The architects were offered five themes that would stimulate a juxtaposition of responses /proposals interpreting key aspects of the essence of Chicago: vision shapes history, crisis provokes innovation, optimism trumps planning, technology makes spectacle and ambition overcomes nature. Instead of exploring the suitability of the responses to their particular theme – as the proposals inevitably straddle themes and sometimes raise new ones – the proposals were considered as a whole and this is when the not inevitable rhetoric of dissent sought by the exhibition and implicit in the chosen themes becomes clear.

Taken as one, the responses from the architects produce what could not be farther from a unitary and shared proposal for the city, although they do reveal a heterogeneous feeling of nostalgia. There is nostalgia for the great technological enterprises – which do not hide the society of spectacle – in the proposal for a new Roman aqueduct, intended as a city boundary, a place of civic significance, a living space and a means to preserve water, in the UrbanLab Great Lakes Aqueduct project. There is nostalgia for a non-simplistic approach to the grid; on the one hand, this echoes the times when no one hesitated to say that the architect creates objects (as reiterated by WW in their proposal to reconsider the urban block as an object); on the other, it contrasts the mathematics of the urban plan as an absolute fact with the architect’s persistent reaction, turning fact into invention in the Bureau Spectacular proposal. There is nostalgia for the city that has never been or rather that has been without realising it wanted to be:  that put forward by Ludwig Hilberseimer as a different relationship between work and living spaces, between “private” spaces and “public” spaces which degenerated into the “megalopolis is everywhere”, as discussed by Albert Pope in his written piece on the book. Dogma took the argument proposed by Eisenschmidt and Mekinda that “crisis provokes innovation” and considered the recession an opportunity to introduce discontinuity into the status quo.  This is how it interprets and re-proposes Hilberseimer’s idea for Marquette Park, without lapsing into the usual two-way rhetoric that counters “urban” with “suburban” and still seems to engulf ORG-Organization for Permanent Modernity’s proposal to acculturate suburban types by constructing an urban model with suburban rules. 

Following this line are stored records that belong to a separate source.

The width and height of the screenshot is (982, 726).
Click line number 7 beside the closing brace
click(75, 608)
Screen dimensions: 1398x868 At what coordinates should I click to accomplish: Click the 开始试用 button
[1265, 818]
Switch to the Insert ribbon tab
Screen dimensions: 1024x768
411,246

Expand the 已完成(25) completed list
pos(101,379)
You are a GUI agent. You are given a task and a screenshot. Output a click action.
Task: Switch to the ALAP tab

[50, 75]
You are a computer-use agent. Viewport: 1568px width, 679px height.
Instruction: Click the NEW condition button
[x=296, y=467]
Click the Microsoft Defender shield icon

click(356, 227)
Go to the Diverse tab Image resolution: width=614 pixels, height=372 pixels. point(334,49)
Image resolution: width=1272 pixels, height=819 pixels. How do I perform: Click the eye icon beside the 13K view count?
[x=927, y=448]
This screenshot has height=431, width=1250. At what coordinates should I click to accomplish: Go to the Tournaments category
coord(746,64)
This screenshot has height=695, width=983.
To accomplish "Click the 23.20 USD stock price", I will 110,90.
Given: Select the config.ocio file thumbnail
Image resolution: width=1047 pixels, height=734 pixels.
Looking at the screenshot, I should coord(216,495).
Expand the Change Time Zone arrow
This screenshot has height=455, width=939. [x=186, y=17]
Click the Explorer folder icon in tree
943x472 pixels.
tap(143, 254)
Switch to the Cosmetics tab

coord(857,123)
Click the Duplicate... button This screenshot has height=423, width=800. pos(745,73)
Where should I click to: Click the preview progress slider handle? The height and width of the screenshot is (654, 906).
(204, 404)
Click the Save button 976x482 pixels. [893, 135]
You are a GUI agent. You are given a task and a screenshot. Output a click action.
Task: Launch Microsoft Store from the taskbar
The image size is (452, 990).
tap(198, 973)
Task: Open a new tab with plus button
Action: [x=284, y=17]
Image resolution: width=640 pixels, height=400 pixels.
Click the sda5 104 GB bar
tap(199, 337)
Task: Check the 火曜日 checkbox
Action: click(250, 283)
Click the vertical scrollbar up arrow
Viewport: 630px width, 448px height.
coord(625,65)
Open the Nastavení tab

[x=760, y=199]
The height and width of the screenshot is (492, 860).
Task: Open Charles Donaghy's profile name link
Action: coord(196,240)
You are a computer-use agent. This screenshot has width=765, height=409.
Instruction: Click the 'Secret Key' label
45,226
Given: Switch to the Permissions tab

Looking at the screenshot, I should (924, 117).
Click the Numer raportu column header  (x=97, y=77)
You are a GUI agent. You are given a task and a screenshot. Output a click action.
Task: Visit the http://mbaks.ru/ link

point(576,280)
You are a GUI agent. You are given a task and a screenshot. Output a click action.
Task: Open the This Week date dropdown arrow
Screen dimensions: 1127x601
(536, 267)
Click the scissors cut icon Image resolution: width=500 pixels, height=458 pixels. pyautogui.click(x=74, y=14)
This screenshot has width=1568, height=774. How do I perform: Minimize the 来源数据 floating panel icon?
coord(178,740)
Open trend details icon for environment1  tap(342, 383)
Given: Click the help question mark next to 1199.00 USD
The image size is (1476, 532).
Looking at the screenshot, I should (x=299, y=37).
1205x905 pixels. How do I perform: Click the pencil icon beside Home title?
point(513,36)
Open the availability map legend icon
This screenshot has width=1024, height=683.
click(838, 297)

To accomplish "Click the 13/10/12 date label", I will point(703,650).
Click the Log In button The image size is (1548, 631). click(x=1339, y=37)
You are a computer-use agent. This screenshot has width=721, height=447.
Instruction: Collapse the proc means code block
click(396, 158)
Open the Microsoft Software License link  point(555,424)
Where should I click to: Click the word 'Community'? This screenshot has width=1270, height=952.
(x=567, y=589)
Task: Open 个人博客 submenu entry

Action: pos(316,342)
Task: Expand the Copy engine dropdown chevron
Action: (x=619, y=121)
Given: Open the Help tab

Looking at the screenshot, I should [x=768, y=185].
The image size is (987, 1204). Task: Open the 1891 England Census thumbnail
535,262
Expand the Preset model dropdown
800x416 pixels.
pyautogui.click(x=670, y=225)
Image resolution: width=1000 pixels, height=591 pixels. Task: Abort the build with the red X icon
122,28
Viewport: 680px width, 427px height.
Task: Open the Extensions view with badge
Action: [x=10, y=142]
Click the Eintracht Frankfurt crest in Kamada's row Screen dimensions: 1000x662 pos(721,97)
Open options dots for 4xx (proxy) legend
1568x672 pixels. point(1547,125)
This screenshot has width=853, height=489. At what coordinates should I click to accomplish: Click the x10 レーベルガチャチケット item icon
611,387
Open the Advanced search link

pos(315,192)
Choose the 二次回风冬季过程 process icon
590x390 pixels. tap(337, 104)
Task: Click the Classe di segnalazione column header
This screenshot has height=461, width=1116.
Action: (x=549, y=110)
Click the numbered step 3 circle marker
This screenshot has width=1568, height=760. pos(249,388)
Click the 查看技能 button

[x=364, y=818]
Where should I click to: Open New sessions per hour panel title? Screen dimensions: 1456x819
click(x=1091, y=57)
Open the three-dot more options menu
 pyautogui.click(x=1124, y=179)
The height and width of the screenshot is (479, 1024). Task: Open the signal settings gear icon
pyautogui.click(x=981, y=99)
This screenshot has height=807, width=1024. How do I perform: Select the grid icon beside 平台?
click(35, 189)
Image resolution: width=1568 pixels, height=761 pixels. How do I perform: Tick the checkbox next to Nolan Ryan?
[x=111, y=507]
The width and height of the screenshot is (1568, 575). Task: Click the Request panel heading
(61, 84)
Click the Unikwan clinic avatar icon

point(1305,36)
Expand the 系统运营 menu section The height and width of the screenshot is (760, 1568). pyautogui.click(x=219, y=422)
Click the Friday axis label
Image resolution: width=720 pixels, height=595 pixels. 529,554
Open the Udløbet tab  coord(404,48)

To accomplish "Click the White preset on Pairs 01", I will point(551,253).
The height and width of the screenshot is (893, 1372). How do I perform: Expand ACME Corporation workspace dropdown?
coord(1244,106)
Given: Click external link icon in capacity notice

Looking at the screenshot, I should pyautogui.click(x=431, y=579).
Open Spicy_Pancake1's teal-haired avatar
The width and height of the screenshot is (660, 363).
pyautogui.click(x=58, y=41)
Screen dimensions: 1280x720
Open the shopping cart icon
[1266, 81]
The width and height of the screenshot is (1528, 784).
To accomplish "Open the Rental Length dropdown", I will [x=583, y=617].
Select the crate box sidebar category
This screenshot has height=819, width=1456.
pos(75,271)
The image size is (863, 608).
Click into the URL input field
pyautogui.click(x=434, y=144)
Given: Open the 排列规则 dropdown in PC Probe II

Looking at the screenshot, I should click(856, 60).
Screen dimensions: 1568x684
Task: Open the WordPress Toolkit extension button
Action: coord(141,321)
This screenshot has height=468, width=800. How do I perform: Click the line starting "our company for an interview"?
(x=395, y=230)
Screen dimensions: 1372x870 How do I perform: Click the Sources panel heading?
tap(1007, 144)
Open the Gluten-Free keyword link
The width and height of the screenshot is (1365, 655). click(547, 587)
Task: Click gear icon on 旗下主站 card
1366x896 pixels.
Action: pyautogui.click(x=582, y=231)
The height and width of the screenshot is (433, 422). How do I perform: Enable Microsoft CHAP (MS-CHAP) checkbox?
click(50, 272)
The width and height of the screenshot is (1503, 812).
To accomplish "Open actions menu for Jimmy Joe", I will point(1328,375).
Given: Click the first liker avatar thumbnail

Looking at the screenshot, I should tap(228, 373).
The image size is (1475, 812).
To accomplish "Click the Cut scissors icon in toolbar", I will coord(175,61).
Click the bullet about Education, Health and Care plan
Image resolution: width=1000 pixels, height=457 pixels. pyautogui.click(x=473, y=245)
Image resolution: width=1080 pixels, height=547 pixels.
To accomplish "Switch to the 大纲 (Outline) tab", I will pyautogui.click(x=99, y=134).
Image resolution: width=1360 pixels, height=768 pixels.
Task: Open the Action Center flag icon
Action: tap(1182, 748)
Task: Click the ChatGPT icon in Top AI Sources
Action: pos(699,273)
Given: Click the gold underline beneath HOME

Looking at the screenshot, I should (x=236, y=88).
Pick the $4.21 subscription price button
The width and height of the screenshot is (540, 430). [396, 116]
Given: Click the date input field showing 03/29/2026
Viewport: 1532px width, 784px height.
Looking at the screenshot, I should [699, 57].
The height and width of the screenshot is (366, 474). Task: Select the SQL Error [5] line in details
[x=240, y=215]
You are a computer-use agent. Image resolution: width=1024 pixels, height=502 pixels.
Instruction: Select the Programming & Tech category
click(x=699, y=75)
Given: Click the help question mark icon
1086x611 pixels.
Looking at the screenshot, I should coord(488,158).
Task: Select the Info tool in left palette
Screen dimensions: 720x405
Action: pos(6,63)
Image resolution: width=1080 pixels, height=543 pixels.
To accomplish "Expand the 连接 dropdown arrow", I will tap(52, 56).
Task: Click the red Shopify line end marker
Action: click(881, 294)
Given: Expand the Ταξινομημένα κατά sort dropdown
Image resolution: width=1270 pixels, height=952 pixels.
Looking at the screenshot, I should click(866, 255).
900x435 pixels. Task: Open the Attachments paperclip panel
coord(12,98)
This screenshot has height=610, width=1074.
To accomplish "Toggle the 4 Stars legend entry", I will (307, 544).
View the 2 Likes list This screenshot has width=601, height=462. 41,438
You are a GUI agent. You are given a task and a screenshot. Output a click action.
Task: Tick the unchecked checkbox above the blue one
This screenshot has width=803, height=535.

Cover of the book Chicagoisms, by Alexander Eisenschmidt and Jonathan Mekinda

At the extreme reached by the exhibition, nostalgia is expressed in speculation intended in its traditionally most heartless sense, i.e. building speculation. So, Port A+U create a dialogue between an almost resigned Mayor of Chicago and his “consultant” – a definition that cleverly conceals the architect. They decide that the answer to the recession lies in shifting Lake Shore Drive east to acquire new land for urban expansion – with total disregard for Mies’ apartments, which would thus be deprived of the Lake Michigan views from their absolute space. After all, as the exhibition says, Chicago has never failed to seize on the opportunities offered by a recession: why change now?   

At the extreme reached by the exhibition, nostalgia is expressed in speculation intended in its traditionally most heartless sense, i.e. building speculation.

If the pig city, long the focus of MVRDV speculation, seeks the possibility in Chicago (the “hog butcher for the world”) to perhaps break free from its apparent irony and reclaim its scientific nature as a credible fact, the interpretation of how history is also part of a synthetic workshop process is entrusted to Sam Jacob Studio’s rereading of the Tribune Tower project, which recombines existing architecture. The grid, shown as a radical memory in the form of a continuous plane, a new Campus Martius shaped out of architectural Frankensteins surgically extracted from the skyscraper, promises new life to a city that has always acted without the weight of history on its shoulders.